__EXERCISE REQUIREMENTS__:
What lines of the data hold the string "chevron"? Copy them all.
[[ RECORDS TO USE, beginning ]]
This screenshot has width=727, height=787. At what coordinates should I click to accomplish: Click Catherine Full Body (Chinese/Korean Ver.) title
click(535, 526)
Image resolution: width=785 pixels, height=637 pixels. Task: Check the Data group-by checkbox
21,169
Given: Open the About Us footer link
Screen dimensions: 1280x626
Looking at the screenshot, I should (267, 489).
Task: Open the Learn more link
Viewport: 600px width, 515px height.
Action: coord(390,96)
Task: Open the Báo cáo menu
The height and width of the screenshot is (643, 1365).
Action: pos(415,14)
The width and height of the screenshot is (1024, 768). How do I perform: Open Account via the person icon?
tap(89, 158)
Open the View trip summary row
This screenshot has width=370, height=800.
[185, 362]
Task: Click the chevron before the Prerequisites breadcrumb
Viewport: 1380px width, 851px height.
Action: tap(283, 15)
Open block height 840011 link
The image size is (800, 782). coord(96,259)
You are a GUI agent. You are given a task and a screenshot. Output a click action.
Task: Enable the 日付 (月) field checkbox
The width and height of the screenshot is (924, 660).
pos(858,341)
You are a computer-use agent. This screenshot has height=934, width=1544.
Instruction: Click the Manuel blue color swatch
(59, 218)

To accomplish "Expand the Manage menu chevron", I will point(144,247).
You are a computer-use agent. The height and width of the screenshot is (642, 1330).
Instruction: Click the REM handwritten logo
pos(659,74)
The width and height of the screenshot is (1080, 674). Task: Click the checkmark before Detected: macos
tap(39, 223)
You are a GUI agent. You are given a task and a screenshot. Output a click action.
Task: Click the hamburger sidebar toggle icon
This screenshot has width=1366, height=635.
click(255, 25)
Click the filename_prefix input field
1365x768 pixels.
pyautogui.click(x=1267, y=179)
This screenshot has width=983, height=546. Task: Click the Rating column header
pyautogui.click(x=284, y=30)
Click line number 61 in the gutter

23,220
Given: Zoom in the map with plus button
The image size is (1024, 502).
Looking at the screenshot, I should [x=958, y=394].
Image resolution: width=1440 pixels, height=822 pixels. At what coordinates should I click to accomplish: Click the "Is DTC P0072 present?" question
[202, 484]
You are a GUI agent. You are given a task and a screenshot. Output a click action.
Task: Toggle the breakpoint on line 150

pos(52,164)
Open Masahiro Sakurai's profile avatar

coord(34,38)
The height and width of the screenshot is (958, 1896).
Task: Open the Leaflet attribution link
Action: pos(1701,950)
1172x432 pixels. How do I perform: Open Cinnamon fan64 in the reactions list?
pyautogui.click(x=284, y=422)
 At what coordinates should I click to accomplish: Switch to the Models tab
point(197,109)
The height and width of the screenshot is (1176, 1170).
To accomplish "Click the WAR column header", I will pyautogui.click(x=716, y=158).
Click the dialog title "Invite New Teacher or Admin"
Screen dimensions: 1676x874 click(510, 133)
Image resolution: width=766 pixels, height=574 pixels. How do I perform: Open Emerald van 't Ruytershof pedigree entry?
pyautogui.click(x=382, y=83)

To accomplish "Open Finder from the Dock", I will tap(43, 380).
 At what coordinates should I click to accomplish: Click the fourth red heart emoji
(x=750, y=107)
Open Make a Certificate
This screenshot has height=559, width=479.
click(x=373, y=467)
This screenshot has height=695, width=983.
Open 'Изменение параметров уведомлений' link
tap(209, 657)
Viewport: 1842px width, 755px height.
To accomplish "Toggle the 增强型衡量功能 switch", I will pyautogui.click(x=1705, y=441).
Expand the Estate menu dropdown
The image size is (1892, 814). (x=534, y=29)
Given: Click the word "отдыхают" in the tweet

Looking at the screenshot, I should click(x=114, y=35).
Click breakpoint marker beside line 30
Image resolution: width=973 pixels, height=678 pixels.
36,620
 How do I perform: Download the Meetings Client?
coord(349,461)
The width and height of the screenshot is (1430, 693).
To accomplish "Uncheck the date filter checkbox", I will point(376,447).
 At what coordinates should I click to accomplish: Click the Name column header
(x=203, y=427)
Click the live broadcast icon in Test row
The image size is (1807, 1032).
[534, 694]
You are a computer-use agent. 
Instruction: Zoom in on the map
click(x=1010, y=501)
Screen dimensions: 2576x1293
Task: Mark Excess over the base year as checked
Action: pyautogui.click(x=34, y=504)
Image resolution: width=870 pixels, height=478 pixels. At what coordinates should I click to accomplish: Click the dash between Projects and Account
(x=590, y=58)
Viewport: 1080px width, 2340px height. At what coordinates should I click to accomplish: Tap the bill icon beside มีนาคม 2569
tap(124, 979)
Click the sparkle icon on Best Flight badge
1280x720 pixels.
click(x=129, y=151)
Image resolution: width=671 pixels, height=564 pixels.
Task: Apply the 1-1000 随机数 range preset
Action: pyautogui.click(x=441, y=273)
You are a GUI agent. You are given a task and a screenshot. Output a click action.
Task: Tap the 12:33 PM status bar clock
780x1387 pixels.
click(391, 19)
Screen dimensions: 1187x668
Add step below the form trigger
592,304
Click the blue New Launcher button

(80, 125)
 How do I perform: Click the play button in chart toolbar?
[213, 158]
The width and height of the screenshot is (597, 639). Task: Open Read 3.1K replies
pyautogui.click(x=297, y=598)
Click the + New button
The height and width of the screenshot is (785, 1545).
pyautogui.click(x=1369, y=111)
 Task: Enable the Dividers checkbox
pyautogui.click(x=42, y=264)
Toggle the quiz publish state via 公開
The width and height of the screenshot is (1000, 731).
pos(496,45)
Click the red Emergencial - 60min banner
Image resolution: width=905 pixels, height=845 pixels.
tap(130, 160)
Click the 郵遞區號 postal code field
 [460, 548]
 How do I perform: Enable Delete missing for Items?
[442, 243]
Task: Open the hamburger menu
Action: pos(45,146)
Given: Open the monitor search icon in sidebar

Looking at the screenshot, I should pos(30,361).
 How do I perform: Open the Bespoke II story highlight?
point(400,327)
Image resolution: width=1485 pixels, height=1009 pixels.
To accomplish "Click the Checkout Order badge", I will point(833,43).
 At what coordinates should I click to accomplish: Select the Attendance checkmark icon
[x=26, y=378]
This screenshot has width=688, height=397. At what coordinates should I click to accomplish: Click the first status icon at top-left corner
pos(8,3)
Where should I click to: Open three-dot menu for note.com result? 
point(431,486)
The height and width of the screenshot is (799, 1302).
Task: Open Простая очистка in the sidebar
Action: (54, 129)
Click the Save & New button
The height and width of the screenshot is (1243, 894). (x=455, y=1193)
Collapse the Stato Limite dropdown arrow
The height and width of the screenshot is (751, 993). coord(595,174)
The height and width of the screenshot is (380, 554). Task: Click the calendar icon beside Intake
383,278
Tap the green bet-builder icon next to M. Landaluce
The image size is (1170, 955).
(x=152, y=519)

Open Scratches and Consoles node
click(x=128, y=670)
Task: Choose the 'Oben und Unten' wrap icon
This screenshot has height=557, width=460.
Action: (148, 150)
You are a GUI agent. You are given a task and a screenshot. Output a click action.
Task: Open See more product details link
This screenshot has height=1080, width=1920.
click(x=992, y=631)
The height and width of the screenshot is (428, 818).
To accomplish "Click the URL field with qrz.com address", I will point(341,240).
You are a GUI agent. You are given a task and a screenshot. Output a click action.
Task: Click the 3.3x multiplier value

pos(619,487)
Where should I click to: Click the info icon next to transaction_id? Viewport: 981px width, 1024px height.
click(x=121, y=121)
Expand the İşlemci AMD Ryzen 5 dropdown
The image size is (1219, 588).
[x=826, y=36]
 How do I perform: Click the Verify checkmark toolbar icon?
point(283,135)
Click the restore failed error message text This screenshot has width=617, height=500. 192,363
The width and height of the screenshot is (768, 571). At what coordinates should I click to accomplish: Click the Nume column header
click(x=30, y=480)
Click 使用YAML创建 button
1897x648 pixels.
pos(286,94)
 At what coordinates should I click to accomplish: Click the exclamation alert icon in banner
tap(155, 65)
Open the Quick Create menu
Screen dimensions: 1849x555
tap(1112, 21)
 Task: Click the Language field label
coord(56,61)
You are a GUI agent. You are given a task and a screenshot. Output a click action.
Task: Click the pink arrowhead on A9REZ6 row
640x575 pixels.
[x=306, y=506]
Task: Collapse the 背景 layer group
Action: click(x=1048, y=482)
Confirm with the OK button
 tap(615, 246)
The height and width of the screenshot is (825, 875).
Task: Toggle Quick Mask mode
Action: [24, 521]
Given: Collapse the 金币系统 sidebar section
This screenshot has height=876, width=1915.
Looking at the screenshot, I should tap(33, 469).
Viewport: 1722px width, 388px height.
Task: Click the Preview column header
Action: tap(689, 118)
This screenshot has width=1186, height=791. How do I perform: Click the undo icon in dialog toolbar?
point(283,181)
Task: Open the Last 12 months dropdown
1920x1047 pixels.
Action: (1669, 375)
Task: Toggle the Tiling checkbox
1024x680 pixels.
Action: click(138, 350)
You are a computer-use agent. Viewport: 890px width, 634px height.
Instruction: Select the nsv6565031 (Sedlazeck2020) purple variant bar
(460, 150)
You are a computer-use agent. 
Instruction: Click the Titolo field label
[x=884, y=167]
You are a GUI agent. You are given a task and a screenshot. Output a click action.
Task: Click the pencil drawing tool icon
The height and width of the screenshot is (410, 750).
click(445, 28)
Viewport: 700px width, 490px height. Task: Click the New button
[[ RECORDS TO USE, end ]]
__OUTPUT OF THE TASK__:
Task: Click the chevron before the Prerequisites breadcrumb
To accomplish "Expand the Manage menu chevron", I will point(144,247).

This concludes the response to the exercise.